───── Data for processing ─────

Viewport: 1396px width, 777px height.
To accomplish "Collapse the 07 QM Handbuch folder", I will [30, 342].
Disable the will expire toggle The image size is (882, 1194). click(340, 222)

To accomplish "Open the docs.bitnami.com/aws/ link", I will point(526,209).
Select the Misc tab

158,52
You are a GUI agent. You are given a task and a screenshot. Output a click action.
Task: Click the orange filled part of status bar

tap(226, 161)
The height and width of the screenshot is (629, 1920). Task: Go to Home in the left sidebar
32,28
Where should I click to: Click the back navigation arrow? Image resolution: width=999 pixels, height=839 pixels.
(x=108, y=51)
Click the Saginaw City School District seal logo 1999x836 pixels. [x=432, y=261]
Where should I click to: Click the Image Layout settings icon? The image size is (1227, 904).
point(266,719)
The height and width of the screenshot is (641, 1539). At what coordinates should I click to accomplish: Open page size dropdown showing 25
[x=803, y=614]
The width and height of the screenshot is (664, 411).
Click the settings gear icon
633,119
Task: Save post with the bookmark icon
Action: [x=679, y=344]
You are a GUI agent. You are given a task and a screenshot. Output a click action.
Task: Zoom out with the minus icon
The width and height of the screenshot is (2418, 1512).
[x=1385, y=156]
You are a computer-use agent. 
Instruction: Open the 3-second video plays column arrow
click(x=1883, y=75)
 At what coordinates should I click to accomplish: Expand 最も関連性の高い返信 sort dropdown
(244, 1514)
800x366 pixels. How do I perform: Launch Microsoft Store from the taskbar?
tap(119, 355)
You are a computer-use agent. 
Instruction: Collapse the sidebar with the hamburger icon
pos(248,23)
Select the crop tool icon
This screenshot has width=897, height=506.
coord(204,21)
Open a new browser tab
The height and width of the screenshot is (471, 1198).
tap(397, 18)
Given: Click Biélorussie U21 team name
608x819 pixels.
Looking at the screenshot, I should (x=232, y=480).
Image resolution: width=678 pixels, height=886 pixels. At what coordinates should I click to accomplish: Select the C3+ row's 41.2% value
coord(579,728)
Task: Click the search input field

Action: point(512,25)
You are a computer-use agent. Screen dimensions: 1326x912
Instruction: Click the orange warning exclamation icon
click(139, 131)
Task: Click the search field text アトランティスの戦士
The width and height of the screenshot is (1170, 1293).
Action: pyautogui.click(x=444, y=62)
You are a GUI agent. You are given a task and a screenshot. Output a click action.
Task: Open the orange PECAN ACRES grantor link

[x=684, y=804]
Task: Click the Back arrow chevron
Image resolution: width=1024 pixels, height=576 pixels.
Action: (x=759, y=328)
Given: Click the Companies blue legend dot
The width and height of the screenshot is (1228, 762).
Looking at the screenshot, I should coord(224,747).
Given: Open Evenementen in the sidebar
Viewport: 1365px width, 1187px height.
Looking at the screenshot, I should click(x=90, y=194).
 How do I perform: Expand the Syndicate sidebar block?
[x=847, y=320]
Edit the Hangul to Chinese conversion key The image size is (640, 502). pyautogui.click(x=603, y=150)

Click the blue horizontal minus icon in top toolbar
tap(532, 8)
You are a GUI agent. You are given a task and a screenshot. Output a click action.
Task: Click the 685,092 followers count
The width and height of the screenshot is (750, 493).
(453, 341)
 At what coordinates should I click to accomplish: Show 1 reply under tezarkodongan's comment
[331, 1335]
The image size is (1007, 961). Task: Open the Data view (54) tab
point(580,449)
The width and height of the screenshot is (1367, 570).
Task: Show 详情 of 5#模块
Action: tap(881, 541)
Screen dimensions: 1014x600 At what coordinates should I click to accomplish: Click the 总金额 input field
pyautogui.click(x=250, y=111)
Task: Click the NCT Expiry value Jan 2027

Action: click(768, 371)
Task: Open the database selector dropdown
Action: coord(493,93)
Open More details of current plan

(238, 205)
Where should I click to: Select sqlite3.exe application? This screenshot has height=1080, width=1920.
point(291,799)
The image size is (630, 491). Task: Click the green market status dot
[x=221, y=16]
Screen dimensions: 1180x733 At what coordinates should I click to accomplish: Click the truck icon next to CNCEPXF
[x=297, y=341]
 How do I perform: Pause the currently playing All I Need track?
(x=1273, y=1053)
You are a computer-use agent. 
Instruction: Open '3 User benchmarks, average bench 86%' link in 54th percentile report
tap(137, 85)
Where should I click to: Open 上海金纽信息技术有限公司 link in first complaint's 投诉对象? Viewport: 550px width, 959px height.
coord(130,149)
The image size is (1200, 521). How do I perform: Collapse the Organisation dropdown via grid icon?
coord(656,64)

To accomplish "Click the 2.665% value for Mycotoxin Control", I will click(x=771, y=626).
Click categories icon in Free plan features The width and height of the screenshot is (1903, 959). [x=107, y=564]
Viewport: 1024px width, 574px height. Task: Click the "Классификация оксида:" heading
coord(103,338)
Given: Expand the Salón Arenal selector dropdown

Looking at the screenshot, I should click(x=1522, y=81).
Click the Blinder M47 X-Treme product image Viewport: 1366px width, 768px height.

─────

> **Task item**: Retype every line of the data, keeping each one exactly as it is.

> **Solution to this task**:
Viewport: 1396px width, 777px height.
To accomplish "Collapse the 07 QM Handbuch folder", I will [30, 342].
Disable the will expire toggle The image size is (882, 1194). click(340, 222)

To accomplish "Open the docs.bitnami.com/aws/ link", I will point(526,209).
Select the Misc tab

158,52
You are a GUI agent. You are given a task and a screenshot. Output a click action.
Task: Click the orange filled part of status bar

tap(226, 161)
The height and width of the screenshot is (629, 1920). Task: Go to Home in the left sidebar
32,28
Where should I click to: Click the back navigation arrow? Image resolution: width=999 pixels, height=839 pixels.
(x=108, y=51)
Click the Saginaw City School District seal logo 1999x836 pixels. [x=432, y=261]
Where should I click to: Click the Image Layout settings icon? The image size is (1227, 904).
point(266,719)
The height and width of the screenshot is (641, 1539). At what coordinates should I click to accomplish: Open page size dropdown showing 25
[x=803, y=614]
The width and height of the screenshot is (664, 411).
Click the settings gear icon
633,119
Task: Save post with the bookmark icon
Action: [x=679, y=344]
You are a GUI agent. You are given a task and a screenshot. Output a click action.
Task: Zoom out with the minus icon
The width and height of the screenshot is (2418, 1512).
[x=1385, y=156]
You are a computer-use agent. 
Instruction: Open the 3-second video plays column arrow
click(x=1883, y=75)
 At what coordinates should I click to accomplish: Expand 最も関連性の高い返信 sort dropdown
(244, 1514)
800x366 pixels. How do I perform: Launch Microsoft Store from the taskbar?
tap(119, 355)
You are a computer-use agent. 
Instruction: Collapse the sidebar with the hamburger icon
pos(248,23)
Select the crop tool icon
This screenshot has width=897, height=506.
coord(204,21)
Open a new browser tab
The height and width of the screenshot is (471, 1198).
tap(397, 18)
Given: Click Biélorussie U21 team name
608x819 pixels.
Looking at the screenshot, I should (x=232, y=480).
Image resolution: width=678 pixels, height=886 pixels. At what coordinates should I click to accomplish: Select the C3+ row's 41.2% value
coord(579,728)
Task: Click the search input field

Action: point(512,25)
You are a computer-use agent. Screen dimensions: 1326x912
Instruction: Click the orange warning exclamation icon
click(139, 131)
Task: Click the search field text アトランティスの戦士
The width and height of the screenshot is (1170, 1293).
Action: pyautogui.click(x=444, y=62)
You are a GUI agent. You are given a task and a screenshot. Output a click action.
Task: Open the orange PECAN ACRES grantor link

[x=684, y=804]
Task: Click the Back arrow chevron
Image resolution: width=1024 pixels, height=576 pixels.
Action: (x=759, y=328)
Given: Click the Companies blue legend dot
The width and height of the screenshot is (1228, 762).
Looking at the screenshot, I should coord(224,747).
Given: Open Evenementen in the sidebar
Viewport: 1365px width, 1187px height.
Looking at the screenshot, I should click(x=90, y=194).
 How do I perform: Expand the Syndicate sidebar block?
[x=847, y=320]
Edit the Hangul to Chinese conversion key The image size is (640, 502). pyautogui.click(x=603, y=150)

Click the blue horizontal minus icon in top toolbar
tap(532, 8)
You are a GUI agent. You are given a task and a screenshot. Output a click action.
Task: Click the 685,092 followers count
The width and height of the screenshot is (750, 493).
(453, 341)
 At what coordinates should I click to accomplish: Show 1 reply under tezarkodongan's comment
[331, 1335]
The image size is (1007, 961). Task: Open the Data view (54) tab
point(580,449)
The width and height of the screenshot is (1367, 570).
Task: Show 详情 of 5#模块
Action: tap(881, 541)
Screen dimensions: 1014x600 At what coordinates should I click to accomplish: Click the 总金额 input field
pyautogui.click(x=250, y=111)
Task: Click the NCT Expiry value Jan 2027

Action: click(768, 371)
Task: Open the database selector dropdown
Action: coord(493,93)
Open More details of current plan

(238, 205)
Where should I click to: Select sqlite3.exe application? This screenshot has height=1080, width=1920.
point(291,799)
The image size is (630, 491). Task: Click the green market status dot
[x=221, y=16]
Screen dimensions: 1180x733 At what coordinates should I click to accomplish: Click the truck icon next to CNCEPXF
[x=297, y=341]
 How do I perform: Pause the currently playing All I Need track?
(x=1273, y=1053)
You are a computer-use agent. 
Instruction: Open '3 User benchmarks, average bench 86%' link in 54th percentile report
tap(137, 85)
Where should I click to: Open 上海金纽信息技术有限公司 link in first complaint's 投诉对象? Viewport: 550px width, 959px height.
coord(130,149)
The image size is (1200, 521). How do I perform: Collapse the Organisation dropdown via grid icon?
coord(656,64)

To accomplish "Click the 2.665% value for Mycotoxin Control", I will click(x=771, y=626).
Click categories icon in Free plan features The width and height of the screenshot is (1903, 959). [x=107, y=564]
Viewport: 1024px width, 574px height. Task: Click the "Классификация оксида:" heading
coord(103,338)
Given: Expand the Salón Arenal selector dropdown

Looking at the screenshot, I should click(x=1522, y=81).
Click the Blinder M47 X-Treme product image Viewport: 1366px width, 768px height.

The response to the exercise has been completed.